TASK DESCRIPTION - Please put the lines of the listing below into a numbered list, starting with the line that contains "Task: Click the" and going on through the line that contains "Action: 1080,36", with blank lines dropped. Keep the pictures out of your answer.

DATA EXTRACT -
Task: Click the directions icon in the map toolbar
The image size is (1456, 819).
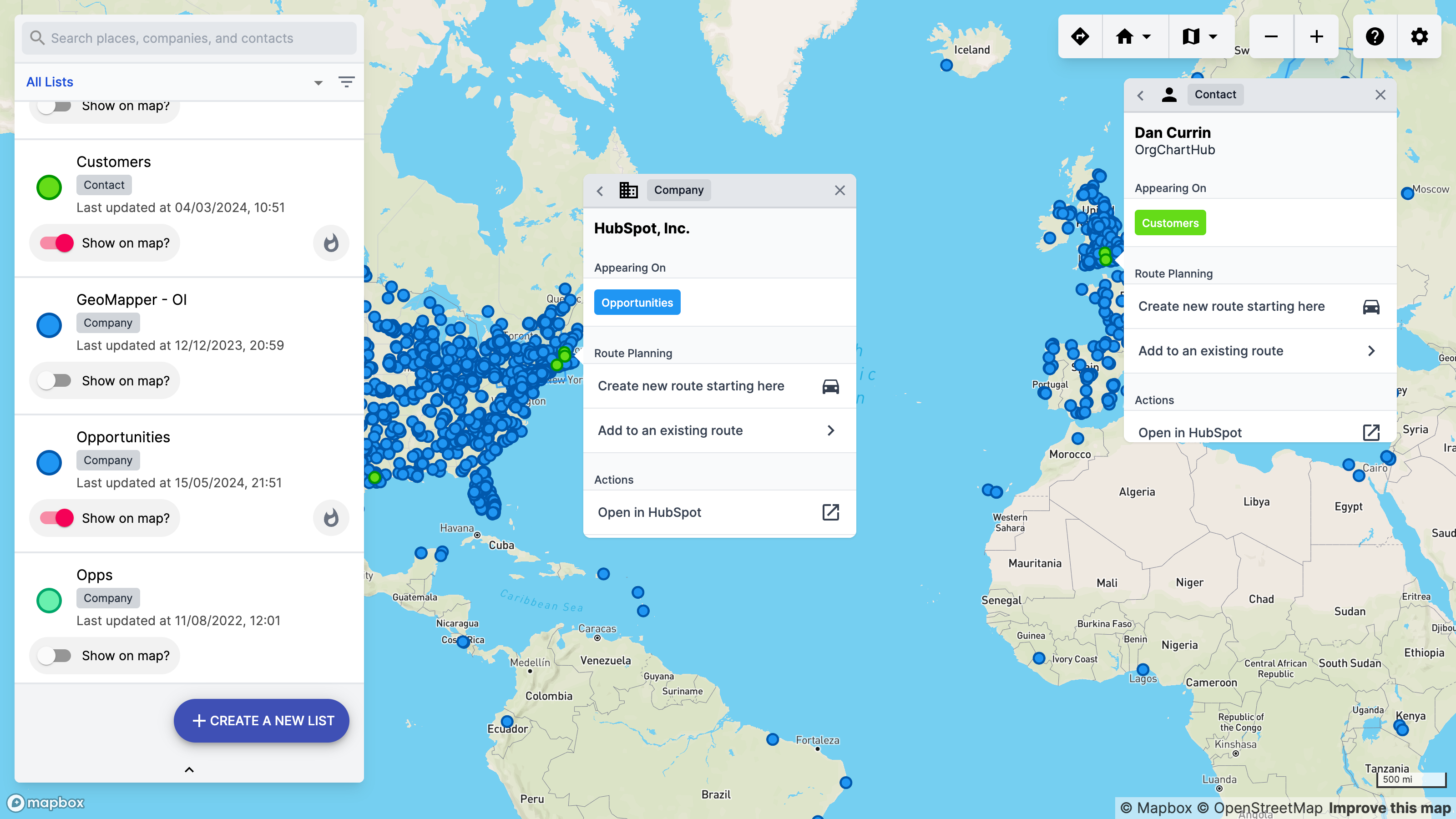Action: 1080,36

--

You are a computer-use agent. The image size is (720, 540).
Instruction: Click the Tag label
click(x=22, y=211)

CORRECT RESPONSE -
1. Task: Click the directions icon in the map toolbar
2. The image size is (1456, 819).
3. Action: 1080,36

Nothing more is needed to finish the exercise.